→ **Your task**: One part of the entries below is wanted: the lines from the one containing "Task: Click the 0.4 Ether value badge" through the one containing "has width=1305, height=779.". Write those out exactly and nothing else.

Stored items
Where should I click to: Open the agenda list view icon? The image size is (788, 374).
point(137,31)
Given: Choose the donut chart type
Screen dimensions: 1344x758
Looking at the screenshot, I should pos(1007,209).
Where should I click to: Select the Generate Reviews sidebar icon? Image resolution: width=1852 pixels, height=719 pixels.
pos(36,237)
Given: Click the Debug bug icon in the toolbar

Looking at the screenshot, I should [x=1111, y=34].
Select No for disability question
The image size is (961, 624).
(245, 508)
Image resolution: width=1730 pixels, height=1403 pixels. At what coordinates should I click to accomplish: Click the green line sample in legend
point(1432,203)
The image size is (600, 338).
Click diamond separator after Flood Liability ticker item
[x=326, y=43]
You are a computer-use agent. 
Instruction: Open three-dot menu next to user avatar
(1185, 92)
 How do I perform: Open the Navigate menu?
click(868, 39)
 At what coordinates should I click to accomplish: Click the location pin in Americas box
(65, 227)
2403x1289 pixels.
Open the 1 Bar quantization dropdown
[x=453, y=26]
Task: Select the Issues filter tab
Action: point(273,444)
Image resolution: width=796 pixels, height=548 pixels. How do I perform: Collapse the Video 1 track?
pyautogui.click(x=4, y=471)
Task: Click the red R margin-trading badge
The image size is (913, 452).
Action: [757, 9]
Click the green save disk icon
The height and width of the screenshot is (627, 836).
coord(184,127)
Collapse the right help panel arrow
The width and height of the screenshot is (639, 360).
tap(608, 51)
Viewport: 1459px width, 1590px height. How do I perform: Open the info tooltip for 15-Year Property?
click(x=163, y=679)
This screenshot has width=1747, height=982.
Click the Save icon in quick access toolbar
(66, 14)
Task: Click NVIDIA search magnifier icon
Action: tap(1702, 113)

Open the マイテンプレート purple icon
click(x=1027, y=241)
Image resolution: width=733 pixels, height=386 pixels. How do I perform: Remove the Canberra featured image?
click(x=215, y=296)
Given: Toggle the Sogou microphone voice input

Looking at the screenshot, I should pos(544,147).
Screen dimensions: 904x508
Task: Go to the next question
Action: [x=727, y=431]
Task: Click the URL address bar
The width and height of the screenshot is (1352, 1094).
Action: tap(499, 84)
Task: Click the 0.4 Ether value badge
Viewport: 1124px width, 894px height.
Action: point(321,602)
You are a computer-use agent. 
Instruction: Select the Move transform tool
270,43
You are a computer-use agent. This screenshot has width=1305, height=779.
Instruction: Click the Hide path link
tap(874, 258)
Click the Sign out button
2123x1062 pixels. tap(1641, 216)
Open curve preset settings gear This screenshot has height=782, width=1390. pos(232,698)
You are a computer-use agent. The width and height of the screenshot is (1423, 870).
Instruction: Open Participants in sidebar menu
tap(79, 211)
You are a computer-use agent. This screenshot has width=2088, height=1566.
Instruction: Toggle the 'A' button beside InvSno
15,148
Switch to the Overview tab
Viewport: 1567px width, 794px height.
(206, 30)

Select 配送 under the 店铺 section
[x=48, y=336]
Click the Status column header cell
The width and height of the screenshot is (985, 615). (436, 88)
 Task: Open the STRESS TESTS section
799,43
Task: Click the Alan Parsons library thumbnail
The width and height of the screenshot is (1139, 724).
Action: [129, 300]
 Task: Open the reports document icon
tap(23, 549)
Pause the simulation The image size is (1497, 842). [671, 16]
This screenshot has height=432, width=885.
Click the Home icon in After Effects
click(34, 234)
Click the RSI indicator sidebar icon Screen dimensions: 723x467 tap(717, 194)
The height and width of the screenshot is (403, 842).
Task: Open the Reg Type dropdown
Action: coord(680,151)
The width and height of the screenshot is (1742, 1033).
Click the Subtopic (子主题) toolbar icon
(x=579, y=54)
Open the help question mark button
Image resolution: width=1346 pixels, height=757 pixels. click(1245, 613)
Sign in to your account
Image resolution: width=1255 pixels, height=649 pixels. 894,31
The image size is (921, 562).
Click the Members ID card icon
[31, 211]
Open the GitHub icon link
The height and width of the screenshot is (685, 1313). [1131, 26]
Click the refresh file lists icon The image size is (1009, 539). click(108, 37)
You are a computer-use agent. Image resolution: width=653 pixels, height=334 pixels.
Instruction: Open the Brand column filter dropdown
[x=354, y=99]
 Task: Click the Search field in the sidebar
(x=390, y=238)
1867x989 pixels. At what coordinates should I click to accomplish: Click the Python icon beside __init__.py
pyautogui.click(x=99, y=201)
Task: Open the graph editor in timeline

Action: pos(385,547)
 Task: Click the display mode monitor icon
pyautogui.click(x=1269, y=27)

→ **Solution**:
Task: Click the 0.4 Ether value badge
Viewport: 1124px width, 894px height.
Action: point(321,602)
You are a computer-use agent. 
Instruction: Select the Move transform tool
270,43
You are a computer-use agent. This screenshot has width=1305, height=779.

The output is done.